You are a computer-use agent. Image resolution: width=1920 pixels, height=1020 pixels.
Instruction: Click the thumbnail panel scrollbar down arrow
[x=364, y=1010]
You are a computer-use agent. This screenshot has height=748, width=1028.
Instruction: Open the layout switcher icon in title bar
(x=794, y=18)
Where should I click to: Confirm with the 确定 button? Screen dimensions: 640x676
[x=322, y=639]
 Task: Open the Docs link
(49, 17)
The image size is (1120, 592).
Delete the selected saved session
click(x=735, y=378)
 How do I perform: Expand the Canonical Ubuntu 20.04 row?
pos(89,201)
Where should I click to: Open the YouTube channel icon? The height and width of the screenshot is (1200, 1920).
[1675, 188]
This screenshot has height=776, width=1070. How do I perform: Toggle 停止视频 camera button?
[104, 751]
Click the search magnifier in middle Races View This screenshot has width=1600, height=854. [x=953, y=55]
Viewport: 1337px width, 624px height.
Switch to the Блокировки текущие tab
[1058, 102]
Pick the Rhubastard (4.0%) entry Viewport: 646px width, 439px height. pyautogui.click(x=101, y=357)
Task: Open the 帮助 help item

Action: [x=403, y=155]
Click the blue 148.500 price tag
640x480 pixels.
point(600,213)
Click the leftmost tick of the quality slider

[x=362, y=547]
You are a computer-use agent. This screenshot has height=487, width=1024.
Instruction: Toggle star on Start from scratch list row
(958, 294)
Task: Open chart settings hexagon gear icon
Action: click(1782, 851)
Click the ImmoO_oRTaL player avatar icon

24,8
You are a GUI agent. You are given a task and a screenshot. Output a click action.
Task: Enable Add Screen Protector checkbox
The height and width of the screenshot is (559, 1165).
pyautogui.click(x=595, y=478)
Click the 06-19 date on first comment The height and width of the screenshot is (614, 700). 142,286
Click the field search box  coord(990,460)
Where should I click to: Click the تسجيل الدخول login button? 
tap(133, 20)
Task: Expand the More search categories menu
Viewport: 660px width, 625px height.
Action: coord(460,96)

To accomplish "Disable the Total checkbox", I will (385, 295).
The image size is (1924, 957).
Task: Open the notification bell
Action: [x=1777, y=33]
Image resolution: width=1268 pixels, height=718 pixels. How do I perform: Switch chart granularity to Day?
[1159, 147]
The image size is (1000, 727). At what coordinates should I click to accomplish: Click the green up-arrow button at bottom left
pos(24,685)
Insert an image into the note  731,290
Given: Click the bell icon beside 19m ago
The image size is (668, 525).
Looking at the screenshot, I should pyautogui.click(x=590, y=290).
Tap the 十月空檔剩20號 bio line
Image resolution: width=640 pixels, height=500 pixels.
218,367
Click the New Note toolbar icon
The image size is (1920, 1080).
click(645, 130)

• **GIVEN INSTRUCTION**: Write out all the lines above again, changing each "Instruction" to "Command" and keeping everything else the same.

• **FULL SOLUTION**:
You are a computer-use agent. Image resolution: width=1920 pixels, height=1020 pixels.
Command: Click the thumbnail panel scrollbar down arrow
[x=364, y=1010]
You are a computer-use agent. This screenshot has height=748, width=1028.
Command: Open the layout switcher icon in title bar
(x=794, y=18)
Where should I click to: Confirm with the 确定 button? Screen dimensions: 640x676
[x=322, y=639]
 Task: Open the Docs link
(49, 17)
The image size is (1120, 592).
Delete the selected saved session
click(x=735, y=378)
 How do I perform: Expand the Canonical Ubuntu 20.04 row?
pos(89,201)
Where should I click to: Open the YouTube channel icon? The height and width of the screenshot is (1200, 1920).
[1675, 188]
This screenshot has height=776, width=1070. How do I perform: Toggle 停止视频 camera button?
[104, 751]
Click the search magnifier in middle Races View This screenshot has width=1600, height=854. [x=953, y=55]
Viewport: 1337px width, 624px height.
Switch to the Блокировки текущие tab
[1058, 102]
Pick the Rhubastard (4.0%) entry Viewport: 646px width, 439px height. pyautogui.click(x=101, y=357)
Task: Open the 帮助 help item

Action: [x=403, y=155]
Click the blue 148.500 price tag
640x480 pixels.
point(600,213)
Click the leftmost tick of the quality slider

[x=362, y=547]
You are a computer-use agent. This screenshot has height=487, width=1024.
Command: Toggle star on Start from scratch list row
(958, 294)
Task: Open chart settings hexagon gear icon
Action: click(1782, 851)
Click the ImmoO_oRTaL player avatar icon

24,8
You are a GUI agent. You are given a task and a screenshot. Output a click action.
Task: Enable Add Screen Protector checkbox
The height and width of the screenshot is (559, 1165).
pyautogui.click(x=595, y=478)
Click the 06-19 date on first comment The height and width of the screenshot is (614, 700). 142,286
Click the field search box  coord(990,460)
Where should I click to: Click the تسجيل الدخول login button? 
tap(133, 20)
Task: Expand the More search categories menu
Viewport: 660px width, 625px height.
Action: coord(460,96)

To accomplish "Disable the Total checkbox", I will (385, 295).
The image size is (1924, 957).
Task: Open the notification bell
Action: [x=1777, y=33]
Image resolution: width=1268 pixels, height=718 pixels. How do I perform: Switch chart granularity to Day?
[1159, 147]
The image size is (1000, 727). At what coordinates should I click to accomplish: Click the green up-arrow button at bottom left
pos(24,685)
Insert an image into the note  731,290
Given: Click the bell icon beside 19m ago
The image size is (668, 525).
Looking at the screenshot, I should pyautogui.click(x=590, y=290).
Tap the 十月空檔剩20號 bio line
Image resolution: width=640 pixels, height=500 pixels.
218,367
Click the New Note toolbar icon
The image size is (1920, 1080).
click(645, 130)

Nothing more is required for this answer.